El poder destructivo de los agujeros negros es legendario, esos violentos vórtices en los que el espacio y el tiempo se curvan y se deforman y en cuyo centro incluso la luz queda atrapada.
Todas estas características hacen de los agujeros negros los abismos por antonomasia y teniendo en cuenta que, según la fórmula filosófica-literaria, existen los llamados “enamorados del abismo”, esas personas que no resisten atisbar y experimentar una posible caída en estos pozos infinitos de sombra y destrucción, igualmente parece coherente preguntarnos qué pasaría si cualquiera de nosotros cayera, como Alicia, en una de estas madrigueras sin fondo ni límites visibles.
Por principio de cuentas, es obvio que nadie sobreviviría ni siquiera el primer segundo de contacto con un agujero negro. El cuerpo de cualquiera sería como “la pasta de dientes sacada a la fuerza del tubo”, de acuerdo con la metáfora bastante explícita de Charles Liu, astrofísico en el Museo de Historia Natural del Planetario Hayden, en Nueva York. O una “espaguetificación” según el término acuñado por el astrofísico británico Martin Rees.

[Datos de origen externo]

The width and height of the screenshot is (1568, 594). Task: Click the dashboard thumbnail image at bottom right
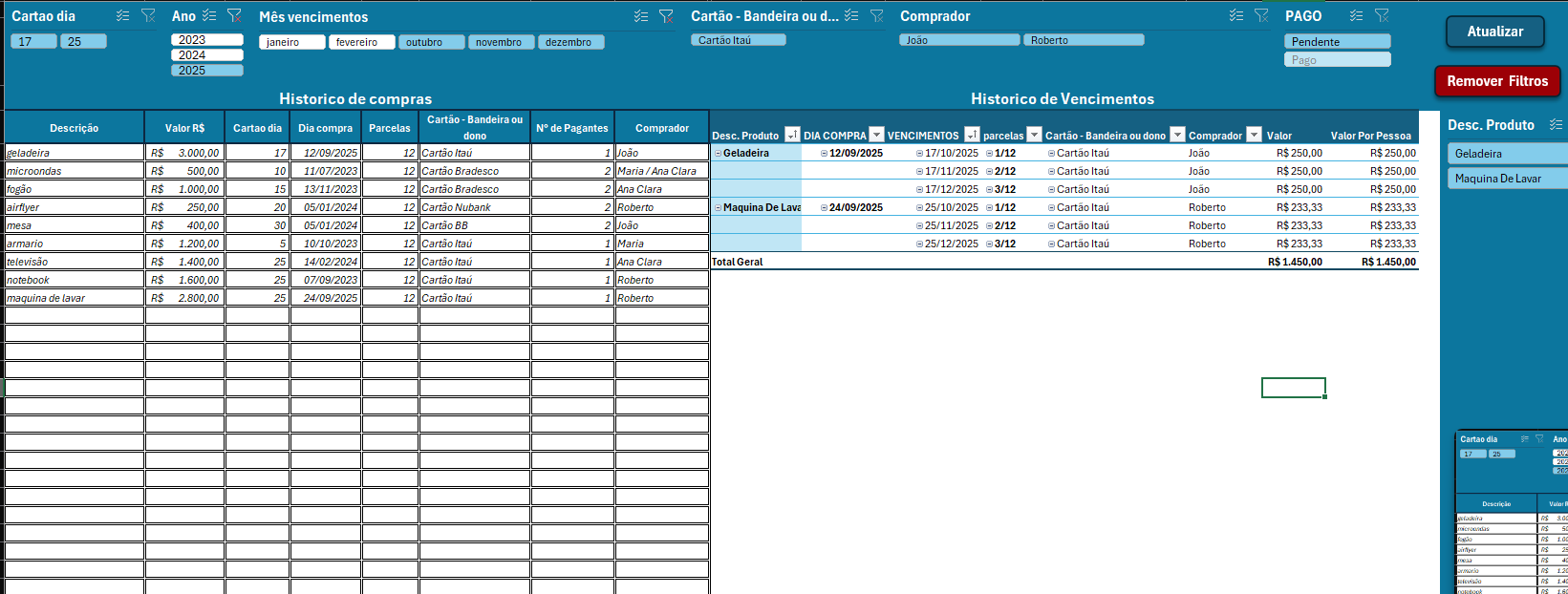1511,513
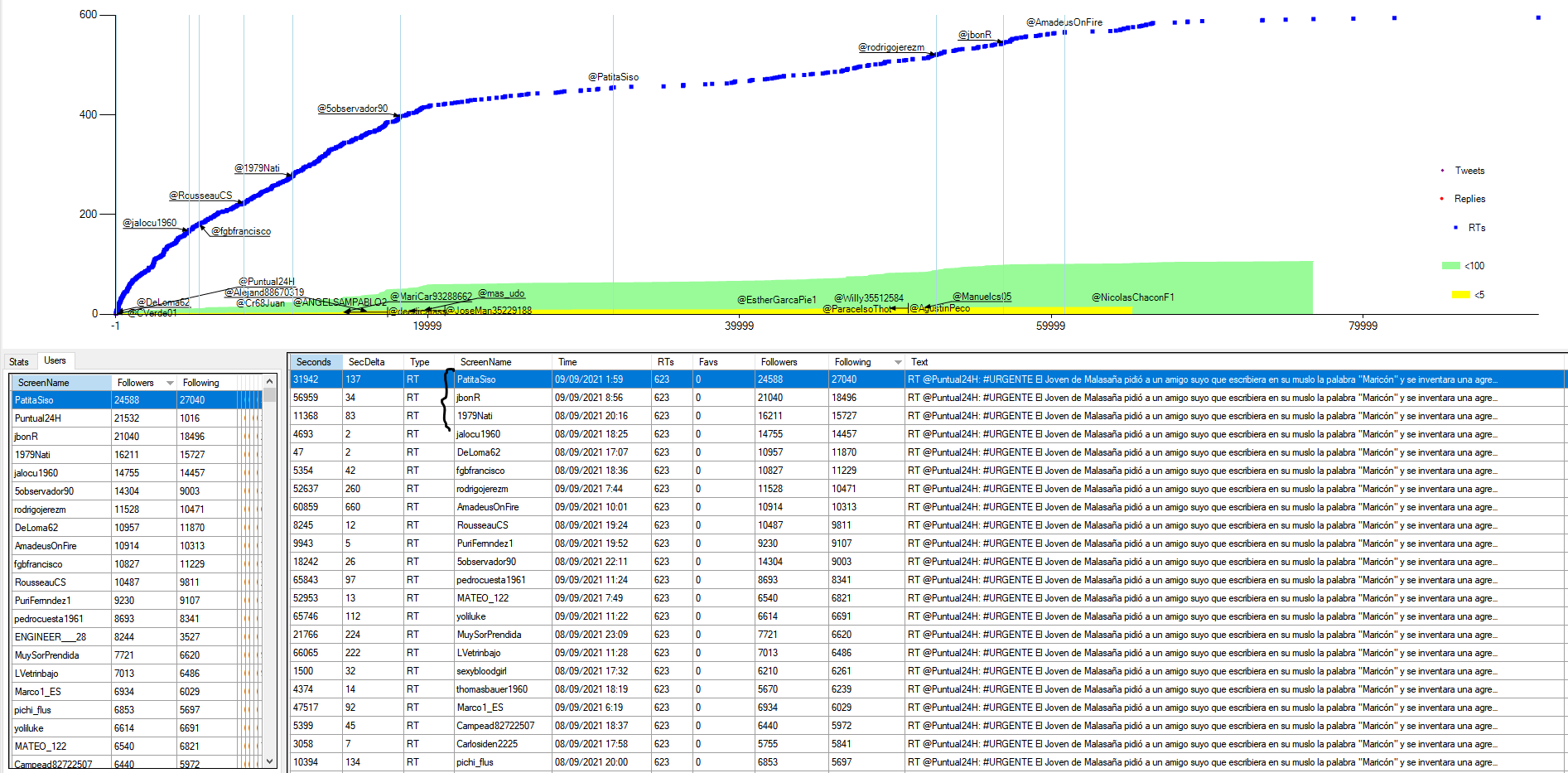Click the yellow <5 legend swatch
This screenshot has height=773, width=1568.
pos(1460,295)
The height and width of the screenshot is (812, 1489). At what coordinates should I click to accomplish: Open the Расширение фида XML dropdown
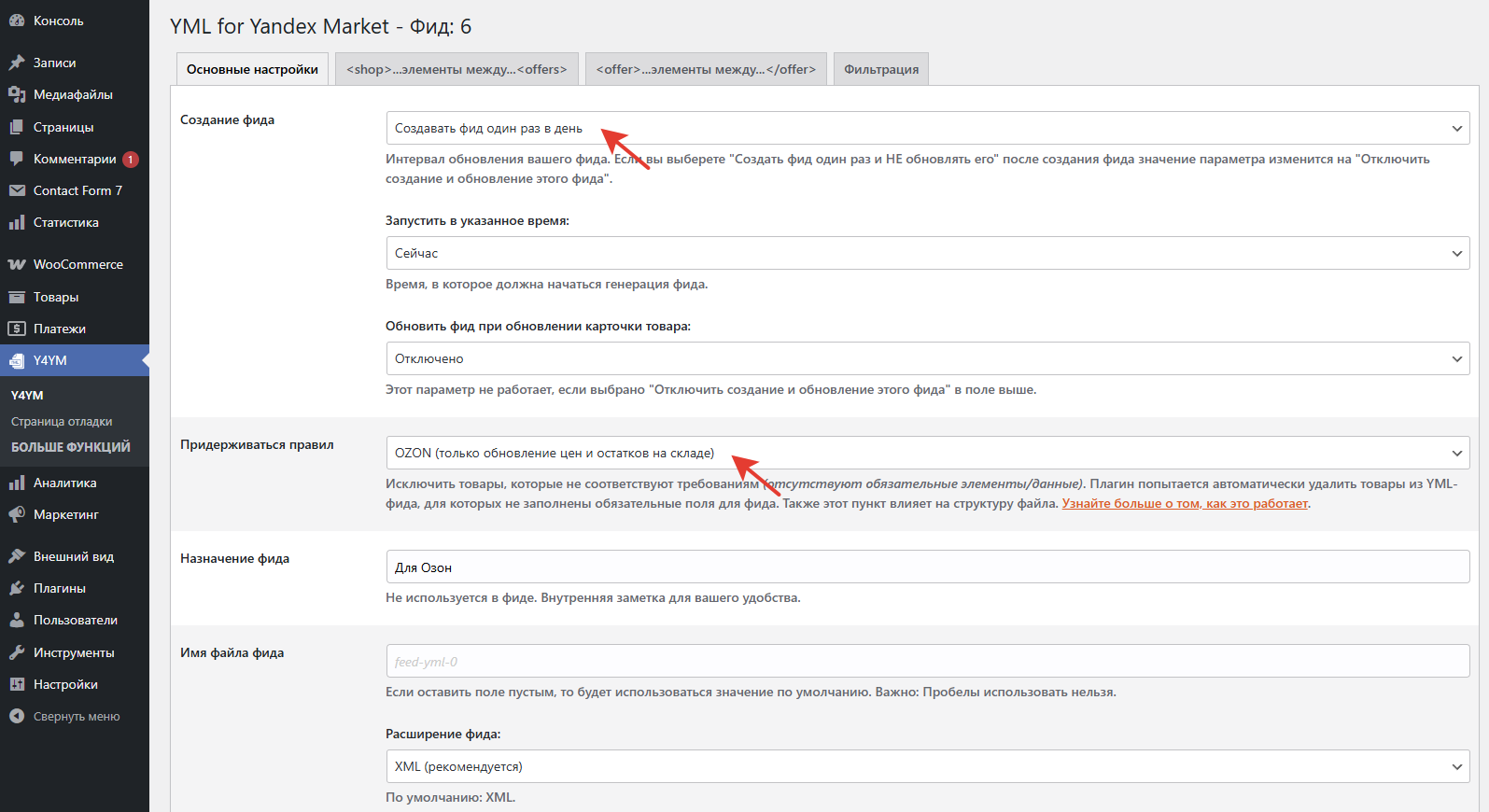927,766
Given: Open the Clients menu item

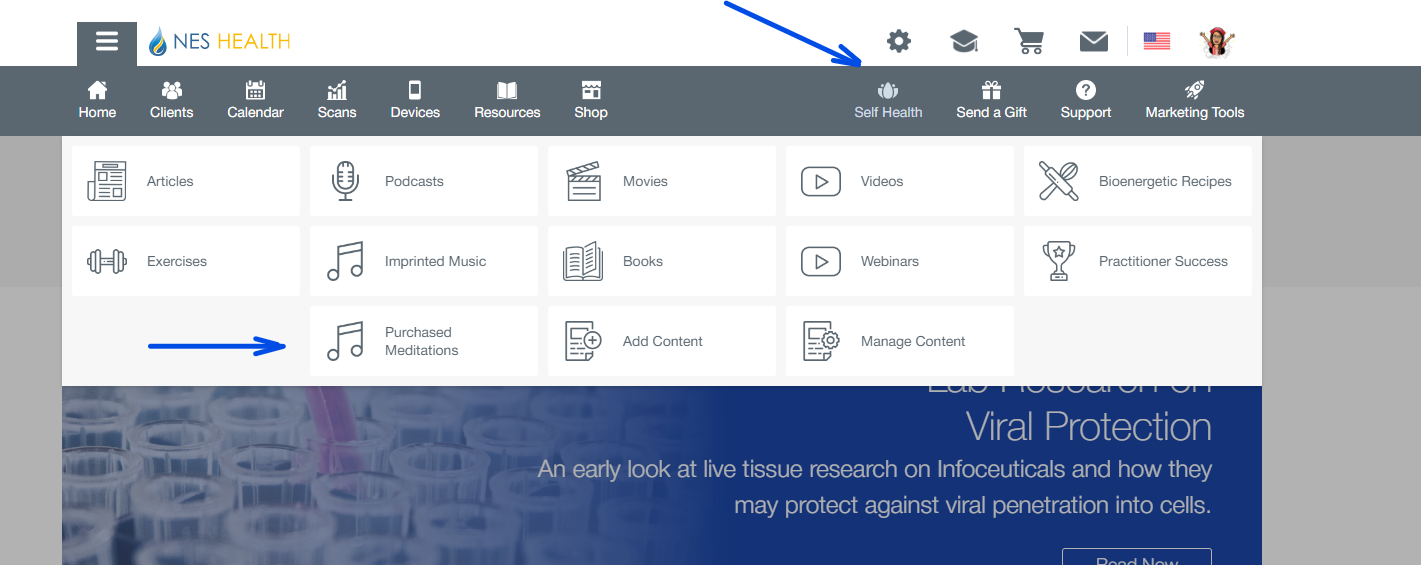Looking at the screenshot, I should [171, 100].
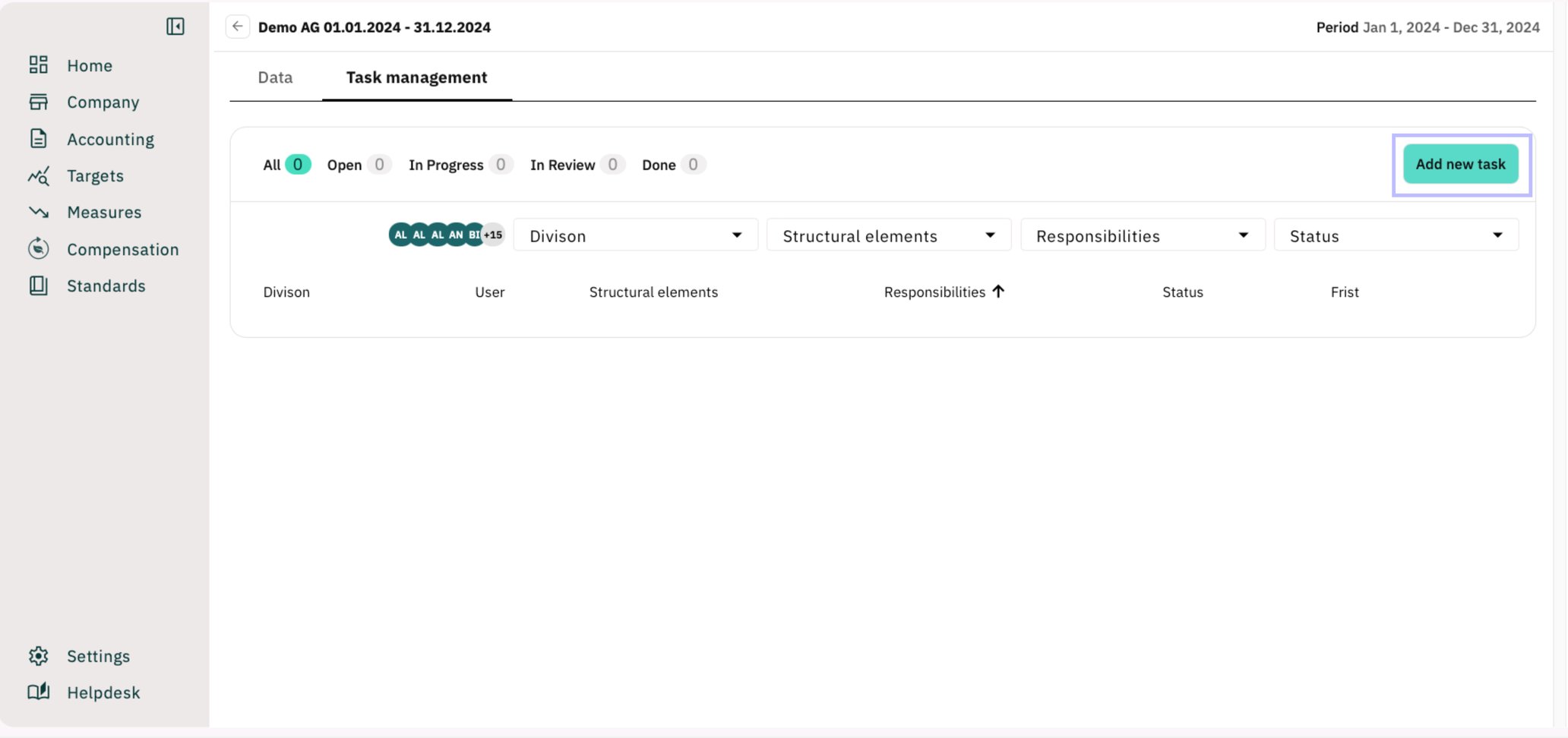Click the Compensation circular icon
Image resolution: width=1568 pixels, height=738 pixels.
tap(38, 249)
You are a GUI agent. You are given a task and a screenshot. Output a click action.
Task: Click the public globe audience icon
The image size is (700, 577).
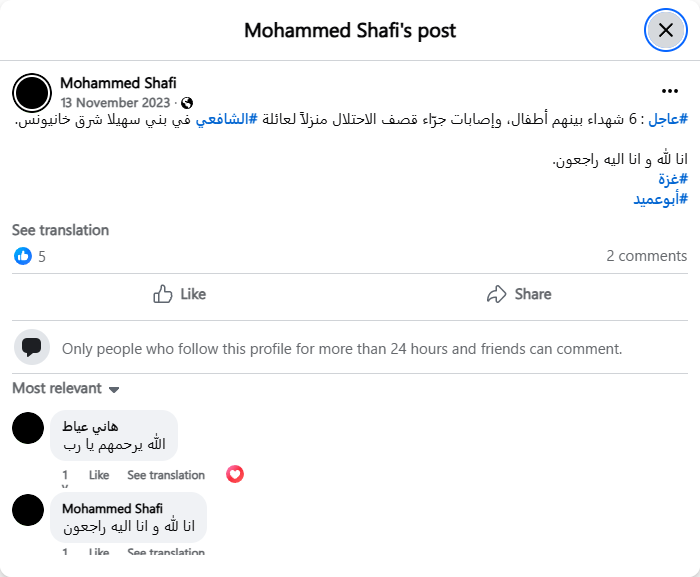(x=187, y=103)
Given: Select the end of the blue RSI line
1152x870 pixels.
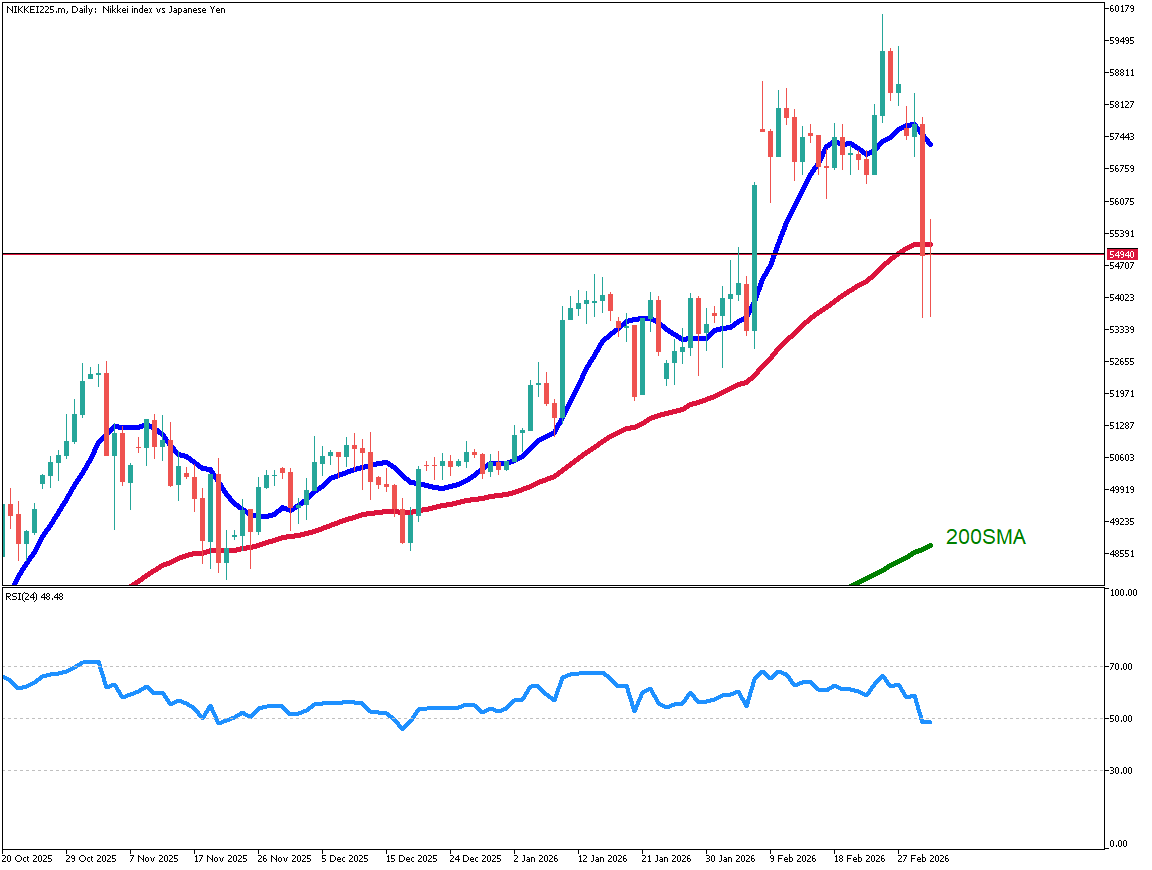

Según Liu, cuando un objeto cruza el “horizonte de eventos” de un hoyo negro —su punto exterior después del cual ya no hay retorno— se pone en marcha un fenómeno conocido como “interacción de mareas”, nombre que recibe por ser el mismo que en la Tierra provoca dichos movimientos marítimos: la fuerza de gravedad se reduce con respecto a la distancia entre dos cuerpos y se manifiesta sobre todo en materia fluida como el agua del océano, que resiente mucho más estos cambios.
Así, en el caso del cuerpo humano, dicha interacción afectaría primero los miembros menos sólidos, esto es, las puntas de los pies, mucho menos gravitacionales que, por ejemplo, la cabeza, convirtiéndose en una corriente de partículas subatmómicas remolineando en el etéreo mar oscuro de un agujero negro.
Y si hubiera una forma de evitar la destrucción instantánea y mantener la conciencia más allá del primer impacto fulminante, sería posible experimentar en carne propia la curvatura del espacio-tiempo predicha por Einstein en su teoría de la relatividad, además de una aceleración próxima a la velocidad de la luz que sería cada vez más cercana conforme se avanzara en la caída.
¿Con qué ganancia? Nada menos que con la posibilidad, nos dice Liu, de atestiguar la dilatación del tiempo, asistir al surgimiento del caos temporal y ver, por ejemplo, objetos cayendo en el pasado y también todo lo que caerá en el futuro. Y, en caso de durar lo suficiente, una proyección cuasi fílmica y simultánea de la historia misma del universo, desde el Big Bang hasta el futuro distante.
Sin duda una experiencia en la que, de ser factible, parece justo el equilibrio entre todo lo vivido y lo que se daría a cambio —nada menos que la integridad personal.